Tuesday 18 June 2013

Welcome to the Land of Nong




I have mentioned fiction and lies before. Well, the art of lying really. So just in case any readers have ever wondered if I do what I say I’m going to do? I thought I’d give you an update in relation to some of my more outlandish claims.

Bold Claim Number 1: from - A Bum Like Blancmange

I am still running. Okay, I have had the odd five day gap. Like when there was snow on the ground. And I haven’t kept a tally of total runs completed. However, I can now run for 35 minutes non-stop, uphill and down dale and feel fabulous. High even. Post run, wrapped in a cuddly cloak of endorphins and sweat, my face reddened from chill mountain air, I return home elated and ready to stretch. Then sit.

Bold Claim Number 2: from - Reading Aloud in Bed

Thanks to openculture.com I have read Ernest Hemingway’s  Pulitzer Prize winning novella, The Old Man and The Sea. Not as a read aloud beside the newly chimney swept bedroom fire. But to myself, alone with a cup of tea in my chenille dressing gown in bed on a rainy Saturday morning. And I thoroughly recommend it. According to the blurb on the back, of my library borrowed copy reprinted in 1995, “Hemingway’s tough, terse prose and short, declarative sentences did more to change the style of written English that any other writing in the 20th century.”

Published in 1952, this is the story of an old Cuban fisherman who hasn’t caught a fish for 85 days. Desperate to regain his reputation he takes his skiff far out into the Gulf Stream. There he hooks a giant Marlin and an agonizing and often emotional battle between man, fish and the ocean begins.

I’ve just borrowed, The Torrents of Spring, Hemingway’s second published work. Supposedly the first ever ‘anti-western western…a brilliant satire on conventional fiction’. With much of the south island under flood water and snow to lake level due in Queenstown tomorrow, another read-in will be happening soon. Perhaps with a friend and  a fire?

Bold Claim Number 3: (as above)

Talking of fires and mandarin peels to cure writers block. The family is still munching its way through kilos. But I haven't tested Hemingway’s theory and thrown peels into the fire and watched them curl into blue flames, while waiting for my creative muse to ignite. But I need to. So soon.

Bold Claim Number 4: from - Christchurch: The Heart of a Damaged City

One thing I said I would do but didn’t, was attend the Golden Yarns Hui in Christchurch. Dang, because I really did want to see all my children’s writer friends. And go back to, Head Over Heels to inject some more money into the Christchurch economy by way of a new black leather handbag. 

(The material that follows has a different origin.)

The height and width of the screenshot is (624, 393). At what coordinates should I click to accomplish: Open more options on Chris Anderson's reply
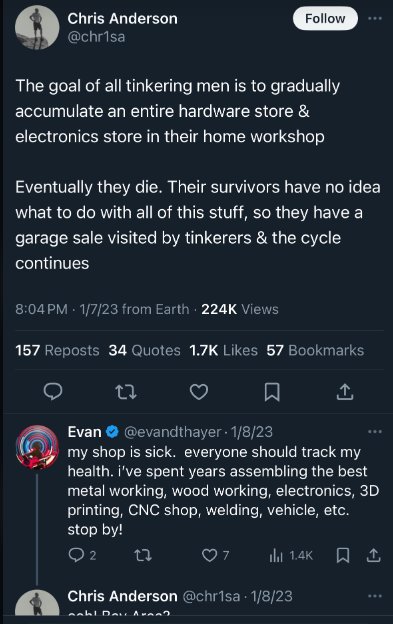point(375,596)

NB. My current hold-all is Cellini and leather, but it came to me courtesy of daughter 14, attending a pay-and-grab charity fashion evening. Functional, but a tad embarrassing. I live in a small town. I may meet its real owner; the one who left a nail file and a half sucked lozenge stuck to the lining.

Any-how, why did I not attend? I stuffed up my travel arrangements. I made a  simple enough mistake, one which is probably more common than we think, in this buy-online, book-on-line world. However, a mistake that cemented my place in the kingdom of Nong.

So be warned. When hastily grabbing your next grab-a-seat remember - the computer is not that smart, as in, it doesn’t know where you live. Yet. Do NOT type, ‘To’ when the box wants, ‘From’, because you cannot re-route online.

You can, if you want, spend an inordinate amount on penalty fees by allowing a real-life-person to correct your stuff-up. Note: this will also include buying higher price fares because all the good deals will have gone. If you want? Or you can see sense, count your losses and stay at home.

I tried to fob off my wrongly routed ticket to a friend. I felt less silly when she said. 

‘Oh hell I did that the other day trying to get to Auckland, ended up paying the penalties to change.’

‘Welcome to Nong-dom,’ I said.

‘What?’ she replied.

Ah the land of Nong is not empty.

Thankfully the following weekend I was able to attend the very lively, NZ Society of Authors, AGM in Dunedin. I met some witty and long serving NZ authors. Dined at the home of YA writer, Tania Roxborogh. E-work-shopped with Elizabeth Pulford. Made new writer friends like Anna Mackenzie.Caught up with the lovely, Maria Gill. And toasted the new president, Kyle Mewburn.

I probably told a few lies. And I got there by car.